Gavi pairs best with Sushi, Seafood Risotto, Grilled Fish in a lemon sauce, Salade Niçoise, Spaghetti and Clams, Shellfish, Spinach Salad with Goat Cheese, Focaccia and light Chicken dishes. Gavi is a white wine from Piedmont, Italy and is made entirely from the Cortese grape. Often high in acidity and low in alcohol, Gavi is an aromatic white wine with notes of lemon, lime, minerals, green apples, flowers, grapefruit, herbs and peaches with a nutty almond finish. The mineral and citrus notes are often why Gavi is paired up with seafood dishes, as these notes complement and accentuate the salty-mineral flavours of shellfish and seafood.

You may find Gavi made in a sparkling or ‘Spumante’ style, however, the majority of Gavi is still white wine.

Excellent producers of Gavi include, Fontanafredda, Casterrari Bergaglio, Chiarlo, La Scolca, and Villa Sparina.

What’s the difference between Cortese di Gavi, Gavi and Gavi di Gavi?

Gavi di Gavi means that the Cortese grapes were sourced directly from the town of Gavi, where Cortese di Gavi and Gavi mean the Cortese grapes came from surrounding vineyards. Aside from the town of Gavi, there are ten other towns that produce Cortese di Gavi. I won’t list all the towns, but five of them are Serravalle Scrivia, Tassarolo, Novi Ligure, Parodi Ligure and Carrosio. I haven’t noticed a difference in quality between Cortese di Gave and Gavi di Gavi as the DOCG rules keep quality consistent in this region, however, your mileage may differ.

Best Food Matches with Gavi

Sushi & Gavi Di Gavi Pairing

The high acidity of Gavi sharpens the Sushi flavours while finishing clean with its lemon and lime flavours and nutty finish. The minerality of Gavi brings a sea-kissed excitement of the ocean to your Sushi, heightening your meal even further.

Many other white wines pair up with Sushi, but what makes Gavi exceptional is its consistency. With the strict DOCG restrictions, Gavi is going to be consistent from bottle to bottle, no matter who is producing it or what year it was produced. There will be variations of course, (one might have pear notes, while another could be peachier), but the overall concept of Gavi will be present.

Seafood Paella & Gavi Pairing

Seafood Paella is a Spanish rice dish that is prepared with squid, lobster, prawns, mussels, clams, perhaps some chorizo, red peppers, butter beans and Saffron. The seafood used in Paella imparts an iodine flavour that the mineral notes in Gavi complement quite well. On top of that, the high acidity accentuates the individual morsels of seafood in each bite of your Paella while providing a refreshing citrus hit on the finish.

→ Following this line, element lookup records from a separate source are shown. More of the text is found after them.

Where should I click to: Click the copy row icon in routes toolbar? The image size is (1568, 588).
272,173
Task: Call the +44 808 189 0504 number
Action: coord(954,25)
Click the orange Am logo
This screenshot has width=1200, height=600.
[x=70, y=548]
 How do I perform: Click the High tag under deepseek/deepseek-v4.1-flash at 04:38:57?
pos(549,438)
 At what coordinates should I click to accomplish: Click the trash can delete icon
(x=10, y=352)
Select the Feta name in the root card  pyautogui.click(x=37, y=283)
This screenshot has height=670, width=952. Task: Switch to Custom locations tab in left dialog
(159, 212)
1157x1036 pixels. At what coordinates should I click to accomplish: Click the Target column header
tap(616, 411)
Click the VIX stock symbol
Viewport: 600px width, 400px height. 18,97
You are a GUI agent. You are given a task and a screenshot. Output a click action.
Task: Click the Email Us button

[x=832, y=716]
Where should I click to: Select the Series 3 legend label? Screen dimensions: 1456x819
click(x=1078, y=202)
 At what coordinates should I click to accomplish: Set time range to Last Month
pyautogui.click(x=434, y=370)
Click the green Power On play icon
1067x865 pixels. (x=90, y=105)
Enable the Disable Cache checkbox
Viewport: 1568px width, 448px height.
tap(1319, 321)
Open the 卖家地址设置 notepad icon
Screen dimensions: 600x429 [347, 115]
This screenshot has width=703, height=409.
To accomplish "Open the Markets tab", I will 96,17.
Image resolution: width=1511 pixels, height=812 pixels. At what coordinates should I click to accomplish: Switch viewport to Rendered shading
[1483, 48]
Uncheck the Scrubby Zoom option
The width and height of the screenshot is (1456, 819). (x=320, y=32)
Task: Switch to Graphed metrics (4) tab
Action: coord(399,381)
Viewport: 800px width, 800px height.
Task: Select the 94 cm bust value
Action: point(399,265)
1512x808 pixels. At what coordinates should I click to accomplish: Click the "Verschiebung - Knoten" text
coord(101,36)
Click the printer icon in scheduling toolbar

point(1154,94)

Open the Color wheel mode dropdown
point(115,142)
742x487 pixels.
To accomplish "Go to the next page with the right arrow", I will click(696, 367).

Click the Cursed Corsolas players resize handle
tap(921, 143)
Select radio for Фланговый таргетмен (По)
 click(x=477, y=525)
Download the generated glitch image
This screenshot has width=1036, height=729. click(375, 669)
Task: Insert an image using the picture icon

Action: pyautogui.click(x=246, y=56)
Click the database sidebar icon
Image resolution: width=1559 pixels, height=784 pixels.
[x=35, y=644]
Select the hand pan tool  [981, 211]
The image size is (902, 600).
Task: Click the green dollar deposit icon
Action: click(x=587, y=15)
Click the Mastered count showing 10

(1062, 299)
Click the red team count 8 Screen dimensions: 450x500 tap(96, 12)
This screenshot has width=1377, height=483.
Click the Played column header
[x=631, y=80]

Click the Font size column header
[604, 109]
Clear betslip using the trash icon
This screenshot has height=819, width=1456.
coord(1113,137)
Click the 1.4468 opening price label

Seafood Pesto Pasta & Gavi Pairing

Aside from its notes of citrus, apples, and minerals, Gavi has notes of grass and herbs which complement the green basil, garlic and olive oil flavours found in your Pesto sauce. The sharp acidity of Gavi melds beautifully with the sharp flavours of the pesto, while enhancing the fresh flavours of the sauce. Furthermore, the crisp minerality of Gavi naturally embraces the seafood morsels in your pasta, allowing them to stand out in every bite.

I wouldn’t say Gavi is inexpensive, however, it is affordable and well worth the extra cost to enjoy with Pesto Pasta with Seafood. For Pesto Pasta lacking seafood, Cortese di Gavi still makes for a great pairing, but shave off half a star.

Rosemary Focaccia & Cortese di Gavi Pairing

The herbal and grassy notes of Gavi make for a wonderful pairing with Focaccia as they mirror those savoury Rosemary flavours. The classic minerality of Gavi also complements the sprinkled sea salt that sits atop of your Focaccia. Meanwhile, Focaccia can wear you down as the breadiness and saltiness can dry out your mouth. The refreshing citrus notes of lime, grapefruit and lemon recharges your taste buds, making each new bite of Focaccia taste as delicious as the last.

Antipasto Platter and Gavi di Gavi Pairing

Gavi di Gavi’s minerality and herbal notes love goat cheese, feta, olives, vegetables, olive oil, and herbs, making it a natural pairing with Antipasto. In terms of cured red meat, Gavi won’t complement those components well, but it will offer refreshment against the salty flavours. The high acidity of Gavi ensures it will lift up all the delicious notes found in your Antipasto, and being low in alcohol, Gavi won’t have you requiring a nap before you sit down for the second course.